Further, the click claw 14f protruding from the inner side surface 14d of the knob portion 14b slides on the fine uneven surface 24 when turning the knob portion 14b around an axis, so that a light click feeling can be obtained. In addition, since the plurality of steps 22 that achieve these functions, that is, the parts 14b, the retaining projections 14c, the rotary stoppers 14e, and the click claws 14f are formed integrally with the adjuster 14, the structure is simple. In addition, the number of parts is small, and the number of rotations of the adjuster is one at the time of the variable control of the stroke, and the rotation operation is extremely easy.

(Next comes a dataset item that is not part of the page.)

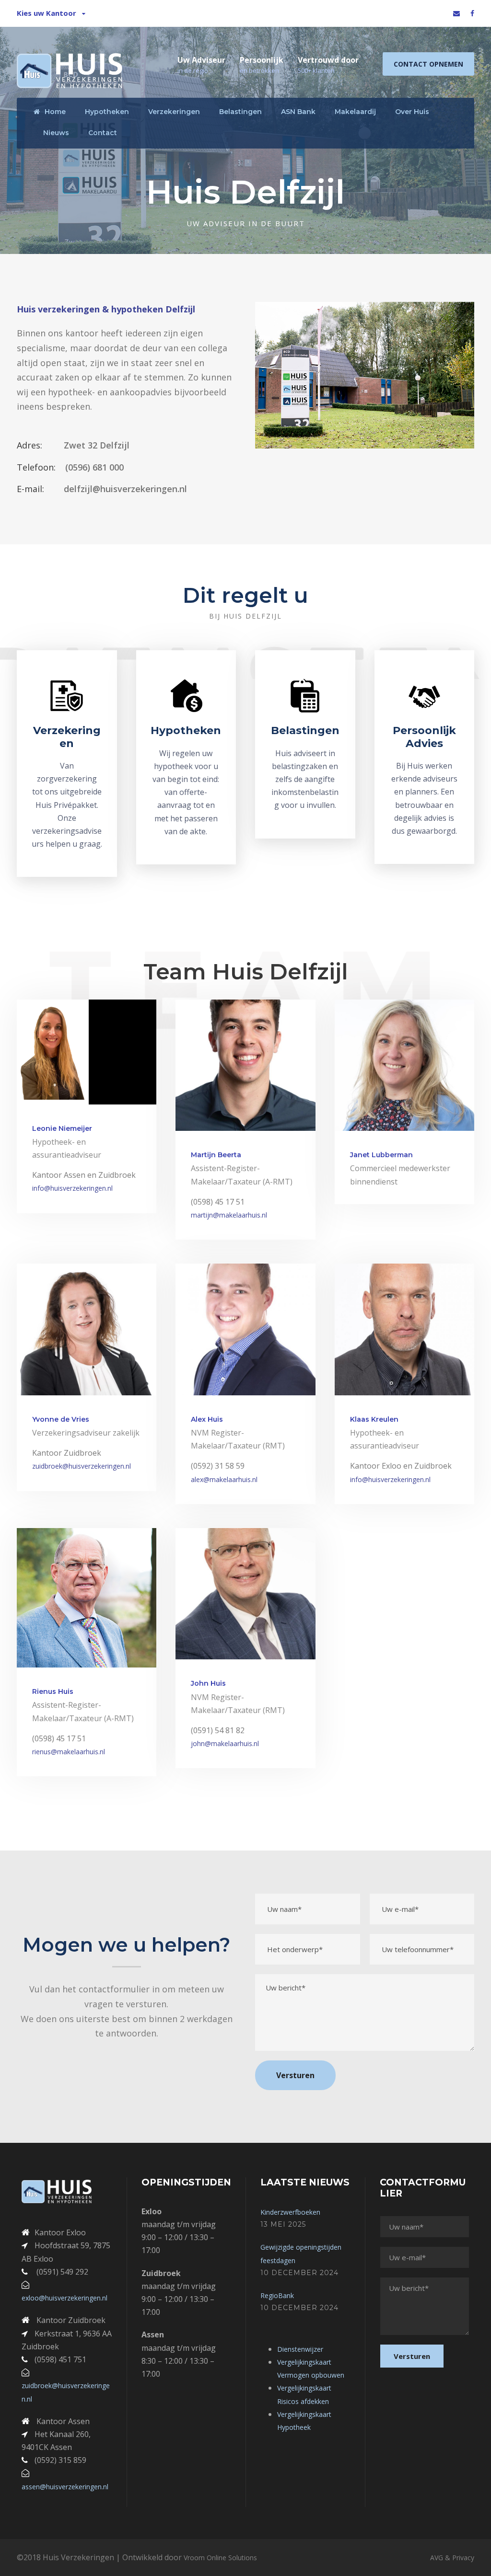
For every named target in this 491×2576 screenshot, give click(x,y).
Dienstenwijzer (300, 2349)
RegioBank (277, 2295)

[Brief description of the drawings]

FIG. 1 is a longitudinal sectional view showing an example of a trigger switch according to the present invention, FIG. 2 is a transverse sectional view of the trigger switch, FIG. 3 is an exploded perspective view of a main part of the trigger switch, and FIG. FIG. 5 is an enlarged perspective view showing a part of the switch, FIG. 5 is an end view showing an enlarged part of the trigger switch, FIG. 6 is an electric circuit diagram for explaining the operation of the trigger switch,
FIG. 7 is a characteristic diagram for explaining the operation of the trigger switch. 1 Switch case, 2a Stopper, 5 Operation member for trigger, 14 Adjuster, 14a Shaft, 14c Locking projection, 14e Rotating stopper, 14f Click nail, 21 …
... Return spring member, 22... Step, 23... Locking groove, 24... Fine uneven surface, C... Trigger switch, S.

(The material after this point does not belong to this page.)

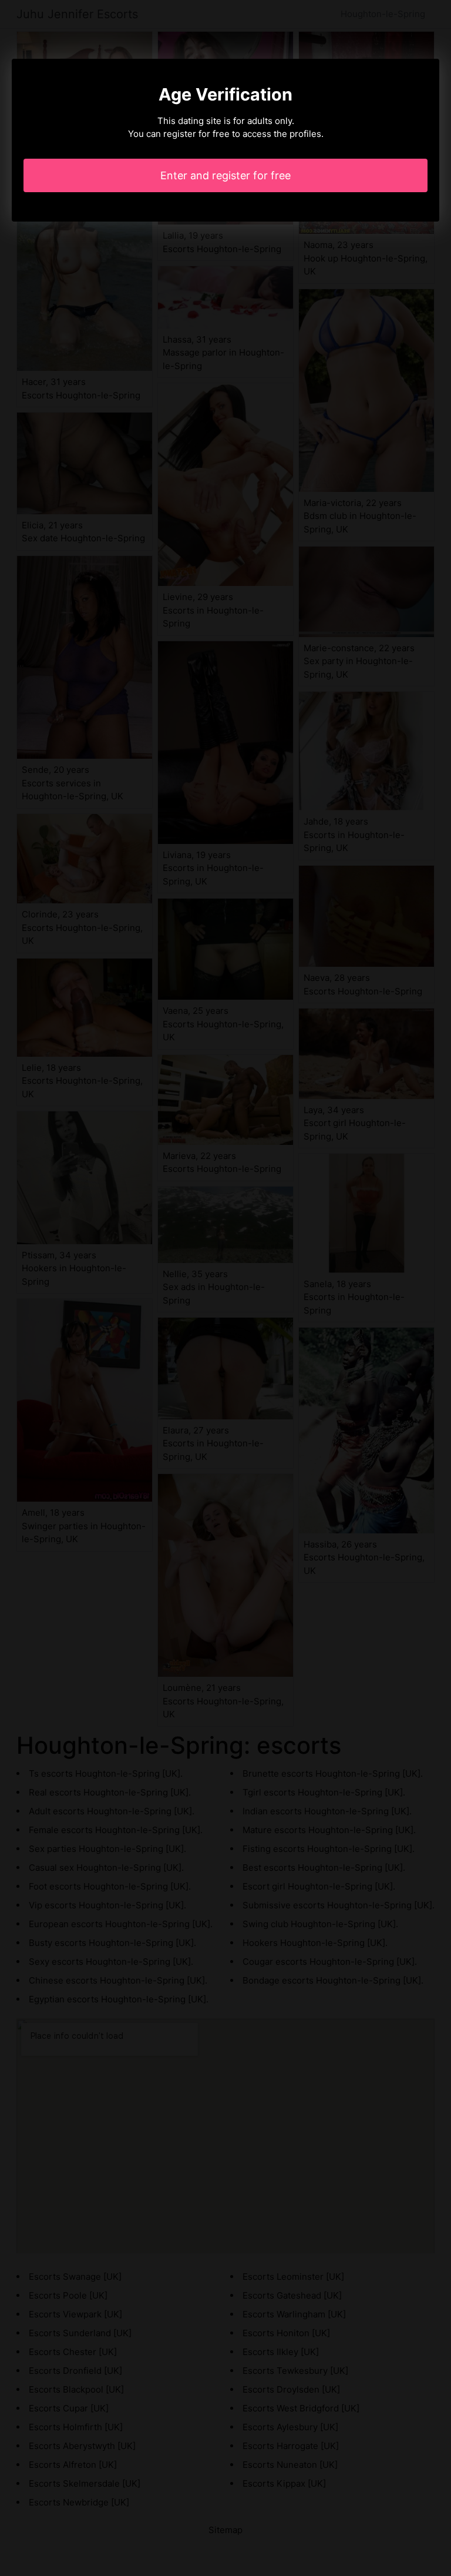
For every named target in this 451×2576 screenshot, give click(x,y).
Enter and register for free (225, 175)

──────────────────────────────────────────────────続 き Continuing on the front page (72) Kazuya Tsuge, one of 626 Nishibayashi-machi, Izumo-shi, Shimane Prefecture Inside of Omron Izumo Co., Ltd. (72) Inventor Yasumichi Fukuma 626-1, Nishibayashi-cho, Izumo-shi, Shimane Within Mullon Izumo Co., Ltd. (72) Inventor Katsuhiko Nishida, Kyoto, Kyoto City, Ukyo-ku, Hanazono-Todo-cho, 10 Omron Co., Ltd. 72) Inventor Kenichi Goto 10 Okayama Todo-cho, Ukyo-ku, Kyoto-shi, Kyoto (72) Inventor Takuji Tsuda 10-okahanatodo-cho, Ukyo-ku, Kyoto, Kyoto Omron Corporation (72) Inventor Shinya Hamasaki Omron Co., Ltd. (58) Field surveyed (Int.Cl. ⁶ , DB name) H01H 13/0 0-13/76

Claims (1)

(57) [Claims] An operation member for a trigger is held in a switch case so as to be able to be pushed in against a return spring force, and the output is sequentially increased with an increase in a pushing operation stroke of the operating member. In a trigger switch having an adjuster for variably controlling a stroke, a plurality of steps are formed at an inner end of a stroke adjuster supported by the operation member so as to be able to pivot and not to move axially,
At a predetermined pushing position of the operating member, a stopper that comes into contact with a step portion of the adjuster is protruded from the switch case, and a plurality of locking grooves formed in the operating member are provided for each predetermined turning position of the adjuster. The rotary stopper to be locked is protruded from the adjuster, and a click claw that slides on a fine uneven surface formed between the locking grooves is protruded from the knob, and the adjuster is pivoted. A trigger switch configured to change a contact position of each step portion of the adjuster with respect to the stop in a state where the position is regulated by turning one pitch at a time around the portion.